[Task set]:
(1) Please say whether each statement below agrees with the pot roast blog post that follows, answering yes or no and quoting the deciding words from the post. (a) The morel mushrooms the writer used were fresh. (b) The recipe the writer found came from Cooking Light Magazine. (c) The writer suggests adding sautéed cremini mushrooms at the start of cooking.
(2) Go on with the pot roast blog post below, writing on from its last sentence.

Sunday, February 15, 2015

Winter Storm Pot Roast







It seems that every week since late January, we get a huge snow storm or blizzard. Looking out at my back yard, where just a few months ago Teddy B. ran around and chewed on sticks atop a nice bed of grass, I see this:



My city, Worcester, MA, is now the snowiest city in the United States.  That means we have more snow than Buffalo, Aspen, Alaska.  

To occupy my time while I'm confined to the house, and feel warm and cozy on the inside, I've been cooking a big pot of something every week during the storm.  Still feeling the need to stay away from chicken, I searched for a beef recipe and happened upon one called Company Pot Roast in Cooking Light Magazine.  It had an ingredient that I've never used before--morel mushrooms (in dry form). I've always wondered what they were like. They are an interesting-looking mushroom.   They sold them at my grocery store in 1/2 oz. packages. This is likely the brand that you will come across:



What did I think of them?  Well, they looked interesting.  But if they had a special flavor, it was lost.  The other flavors were very strong.  You could use them, they certainly look interesting.  If you decide you'd rather, I think you could just go with cremini mushrooms, fresh ones, perhaps halved.  If I were to go that route, I'd saute them and add them in the last 2 hours.  Why?  because I think if you added them in early, they'd shrink to the size of peppercorns.

[Information provided]:
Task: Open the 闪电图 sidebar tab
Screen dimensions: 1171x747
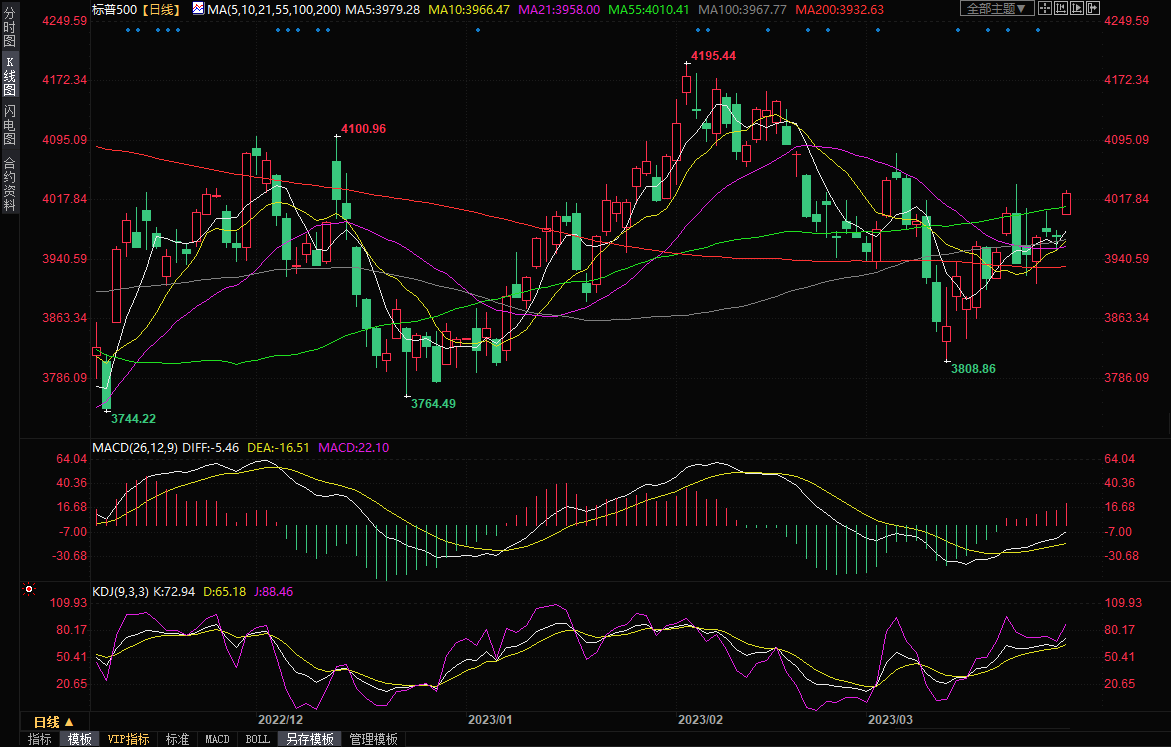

[Per-task answers]:
(1)
(a) No: "morel mushrooms (in dry form)"
(b) Yes: "happened upon one called Company Pot Roast in Cooking Light Magazine"
(c) No: "I'd saute them and add them in the last 2 hours"

(2)
I did think the morels looked cool, and I'd love to try them, fresh perhaps, in a recipe where their flavor would come through more.



Other than the morels, you might wonder about the sundried tomato paste.  I keep thinking that I the brand of tomato paste that comes in the tube has it.  But not at the store where I did my shopping.  I found and used this:



Let's talk about the part of the recipe that I changed.  

A lot of recipes online tend to have reviews and comments from the people who have tried them. They can be really helpful when you are deciding what to do about making the recipe.  You can see where others felt the recipe felt short, and therefore fix it ahead of time.  You can look at the interesting things others did to the recipe and decide if you want to try them too.  For me, with this recipe, I liked the person who added in extra sundried tomato flavor by adding chopped, sundried tomatoes out of the bag.  This is what I'm talking about, and yes, I did add them:



Something interesting came up in the comments.  Quite a few of the people who responded said that they felt the recipe lacked something in the way of flavor.  They did things like adding salt or bullion cubes.  Other commentors felt that was foolish, and recommended that they learn to like less salt.

Me?  As I've mentioned before, I tend to go easy on the salt.  I used unsalted beef broth.  I figured that the low-sodium soy sauce was going to be plenty of salt.  And it was.  Those people who added salt are nuts!  In fact, if I were to make it again, I'd use less soy sauce and replace that liquid with more of the unsalted beef broth, or water.

Oh, and on the morning that I started making the roast, I realized their was a key ingredient that I'd forgotten to get--the potatoes.  Whoops!  It's a good thing I had parsnips in the refrigerator.  Before I realized I had parsnips, my plan was to double the carrots, or maybe add squash, but the parsnips saved the day.  Yay!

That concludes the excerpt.